------ Extracted text

If one of the bombers’ goals in slaughtering hundreds of innocent men, women and children at hotels and churches on Easter Sunday was to stir new religious hatred in Sri Lanka, that may now be happening in some areas. 

Halfway through his first five-year term, UN Secretary General Antonio Guterres is becoming defined by his silence on human rights — even as serious rights abuses proliferate.

A senior UN human rights expert has said that the rejection by Myanmar’s Supreme Court of a final appeal by two jailed Reuters journalists is a "grave injustice".  Wa Lone and Kyaw Soe Oo were jailed for seven years in connection with their investigation into the massacre of Rohingya men and boys in Rakhine State in 2017. Last week they were awarded a Pulitzer Prize for their reporting. 

Prosecutors in the Central African Republic should investigate why militia leaders have been recently awarded with government positions.

------------

◆ **Questions**
• a. In the human rights news excerpts, for how many years were Wa Lone and Kyaw Soe Oo jailed?
• b. Continue the human rights news excerpts from the point where they stop.

------ Given data

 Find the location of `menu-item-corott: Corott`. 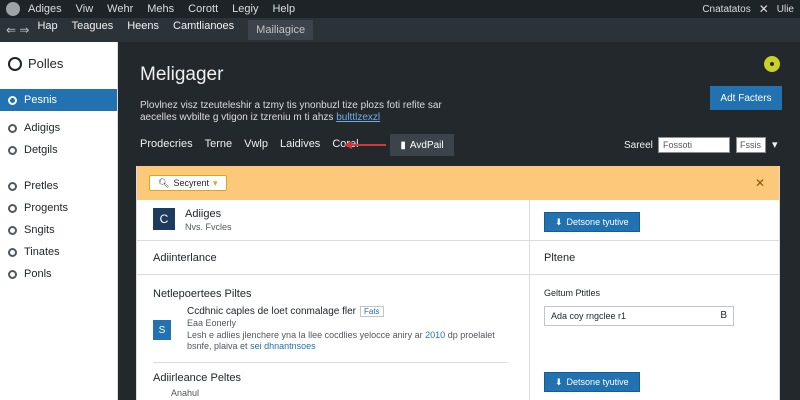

------------

◆ **Responses to the tasks**
• a. Seven years.

• b.
There is alarm in the UK, where new figures show that a record 1.6 million emergency food parcels were given out by a food bank network last year – more than 500,000 of them to children. Food poverty is a growing problem in the UK

The mass execution of 37 men in Saudi Arabia this week was a travesty of justice and shows, if there was ever any doubt, that the current Saudi leadership has no interest in improving the country’s dismal human rights record.

And finally, 20-year-old Nujeen Mustafa made history this week as she became the first person with a disability to formally brief the UN Security Council. Nujeen, a refugee who fled the conflict in Syria in a wheelchair, is now a well-known disability rights advocate.